Why I became a Nazi: New book reveals enthusiasm of early party members
Unpublished insights show how fascism swept through inter-war Germany
German peasants crowd around Adolf Hitler’s car as he is driven into Berchtesgaden on September 9, 1934. Photograph: AP Photo/File
Some 85 years after Hitler took power, with a far-right party now the country’s second most popular, Germany is wrestling once more with the question of political extremism. A new book, Why I Became a Nazi, offers previously unpublished insights into how fascism swept inter-war Germany with disastrous results.
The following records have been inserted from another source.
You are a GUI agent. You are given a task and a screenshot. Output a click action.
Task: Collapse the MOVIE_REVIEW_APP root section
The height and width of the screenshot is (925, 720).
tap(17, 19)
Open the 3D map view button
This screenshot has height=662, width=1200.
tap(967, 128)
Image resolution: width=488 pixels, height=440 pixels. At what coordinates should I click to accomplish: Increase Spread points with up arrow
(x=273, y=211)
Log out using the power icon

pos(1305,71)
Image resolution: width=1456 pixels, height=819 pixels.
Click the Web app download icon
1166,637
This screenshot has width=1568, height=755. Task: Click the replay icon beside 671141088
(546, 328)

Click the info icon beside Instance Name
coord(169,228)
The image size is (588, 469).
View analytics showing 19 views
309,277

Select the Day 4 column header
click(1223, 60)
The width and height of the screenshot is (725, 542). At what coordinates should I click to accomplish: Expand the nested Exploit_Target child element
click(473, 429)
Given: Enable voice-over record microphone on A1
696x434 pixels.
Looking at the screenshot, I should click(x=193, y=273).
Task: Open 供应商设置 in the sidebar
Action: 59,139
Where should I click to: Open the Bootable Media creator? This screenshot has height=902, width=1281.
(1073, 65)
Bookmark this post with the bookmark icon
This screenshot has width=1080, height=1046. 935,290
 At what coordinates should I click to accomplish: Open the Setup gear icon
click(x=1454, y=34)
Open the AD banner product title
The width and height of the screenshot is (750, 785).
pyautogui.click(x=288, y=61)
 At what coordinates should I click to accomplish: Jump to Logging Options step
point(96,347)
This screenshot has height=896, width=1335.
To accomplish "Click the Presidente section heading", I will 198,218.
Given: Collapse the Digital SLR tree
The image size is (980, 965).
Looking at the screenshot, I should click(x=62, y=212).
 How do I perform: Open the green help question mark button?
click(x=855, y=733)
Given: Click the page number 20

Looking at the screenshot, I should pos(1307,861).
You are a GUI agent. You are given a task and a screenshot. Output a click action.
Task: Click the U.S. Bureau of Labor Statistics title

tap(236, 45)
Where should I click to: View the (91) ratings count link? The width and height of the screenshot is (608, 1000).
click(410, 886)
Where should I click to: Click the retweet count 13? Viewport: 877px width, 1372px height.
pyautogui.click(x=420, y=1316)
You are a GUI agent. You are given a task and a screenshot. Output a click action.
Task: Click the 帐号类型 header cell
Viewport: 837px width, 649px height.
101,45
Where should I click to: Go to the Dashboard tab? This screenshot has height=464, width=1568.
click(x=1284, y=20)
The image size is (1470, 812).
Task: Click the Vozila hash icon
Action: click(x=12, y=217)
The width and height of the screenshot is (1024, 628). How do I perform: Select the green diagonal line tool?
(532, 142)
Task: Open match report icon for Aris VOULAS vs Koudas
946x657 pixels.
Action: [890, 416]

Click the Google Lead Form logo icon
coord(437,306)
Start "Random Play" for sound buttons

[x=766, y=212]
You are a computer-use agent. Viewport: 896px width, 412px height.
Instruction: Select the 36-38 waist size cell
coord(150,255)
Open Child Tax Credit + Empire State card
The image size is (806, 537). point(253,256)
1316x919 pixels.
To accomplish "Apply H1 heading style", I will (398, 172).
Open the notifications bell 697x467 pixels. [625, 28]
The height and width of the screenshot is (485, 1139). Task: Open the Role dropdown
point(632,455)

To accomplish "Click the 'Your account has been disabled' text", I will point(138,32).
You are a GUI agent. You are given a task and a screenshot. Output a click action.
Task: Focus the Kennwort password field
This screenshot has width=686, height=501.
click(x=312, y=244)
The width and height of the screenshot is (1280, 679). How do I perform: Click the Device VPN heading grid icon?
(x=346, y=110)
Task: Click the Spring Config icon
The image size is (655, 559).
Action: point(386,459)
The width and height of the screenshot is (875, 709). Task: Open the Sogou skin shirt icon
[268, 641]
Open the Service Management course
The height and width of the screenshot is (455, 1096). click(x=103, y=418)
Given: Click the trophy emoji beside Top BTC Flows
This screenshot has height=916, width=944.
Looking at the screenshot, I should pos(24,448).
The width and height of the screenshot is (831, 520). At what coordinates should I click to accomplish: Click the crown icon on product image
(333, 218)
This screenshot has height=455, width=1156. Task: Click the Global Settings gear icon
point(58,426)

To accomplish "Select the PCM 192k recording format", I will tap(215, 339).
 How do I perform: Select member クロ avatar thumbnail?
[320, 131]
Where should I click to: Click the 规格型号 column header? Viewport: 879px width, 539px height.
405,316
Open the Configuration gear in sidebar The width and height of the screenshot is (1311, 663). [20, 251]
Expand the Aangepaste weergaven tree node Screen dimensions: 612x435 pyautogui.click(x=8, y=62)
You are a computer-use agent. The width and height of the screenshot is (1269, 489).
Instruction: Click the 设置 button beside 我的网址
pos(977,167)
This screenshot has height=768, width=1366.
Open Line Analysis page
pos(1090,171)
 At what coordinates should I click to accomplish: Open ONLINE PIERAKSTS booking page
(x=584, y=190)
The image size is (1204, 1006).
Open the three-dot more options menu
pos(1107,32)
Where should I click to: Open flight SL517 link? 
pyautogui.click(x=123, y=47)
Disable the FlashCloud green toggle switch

“Hitler’s speeches contained something that made be believe again,” wrote Hilde Boehme-Stoltz, a 40-year-old from Duisburg, one of 683 early members of Hitler’s National Socialist (NSDAP) party who responded to an advertisement in 1934 asking them to explain their support.
The advertisement was the work of Prof Theodore Abel, a young US sociologist with Polish roots, who visited Germany a year previously. Anxious to understand motivations for joining the party, his advertisements in newspapers promised 400 reichsmarks in prize money for the best entries.
He received almost 700 responses, some up to 80 pages long, of which 581 have survived. The material was never used and, until now, lay forgotten in the archive of Prof Abel since his death in 1988.
German historians have welcomed the resurfaced contemporary reports: written before mandatory membership, before the Nazis used power to crush political opponents, and before they murdered millions of European Jews.
A common thread through this testimony of true-believer NSDAP members is a feeling of wounded national pride after the loss of the first World War, and fury at establishment parties.
The 48-year-old policeman Alfred Kotz from Berlin said he had found in the Nazi party values he had sought elsewhere: “masculinity, honesty, simplicity, modesty”.
People didn’t know nationalism and racism would lead to the second World War, 60 million dead and the Holocaust. People today who join Nazi ideology do
Gustav Kohlen Berg, NSDAP member number 10, said party gatherings were “often like a Mass”.
The 34-year-old Hans Thaysen, member number 80, said “an invisible power radiated from Hitler that put everything under his spell”.
The NSDAP took power in 1933 promising to restore prosperity, pride and community to the battered German people. Spicing up their political programme: anti-Semitism, xenophobia, anti-Marxism and conspiracy theories.
The personal biographies came from all parts of Germans and from all social classes: from workers and teachers to aristocrats.
“On January 30 1933 Germany became our Germany,” wrote Friedrich Christian Prinz zu Schaumburg-Lippe, a party member from 1929 and publisher of an early Nazi newspaper. “The state power that previously opposed us, became ours.”
Wieland Giebel, publisher of the new book, said early NSDAP members’ motivations had parallels to today’s political landscape: frustration that everything is wrong with German society and that politicians are more preoccupied with power and in-fighting than solving problems.
Another parallel between then and now: a feeling of being abandoned and economically vulnerable – often more subjective more than objective.
“Although we live in one of the world’s most prosperous countries there are still people who whinge,” he said. “The difference is that, then, people didn’t know nationalism and racism would lead to the second World War, 60 million dead and the Holocaust. People today who join this Nazi ideology know this, and they still think this way.”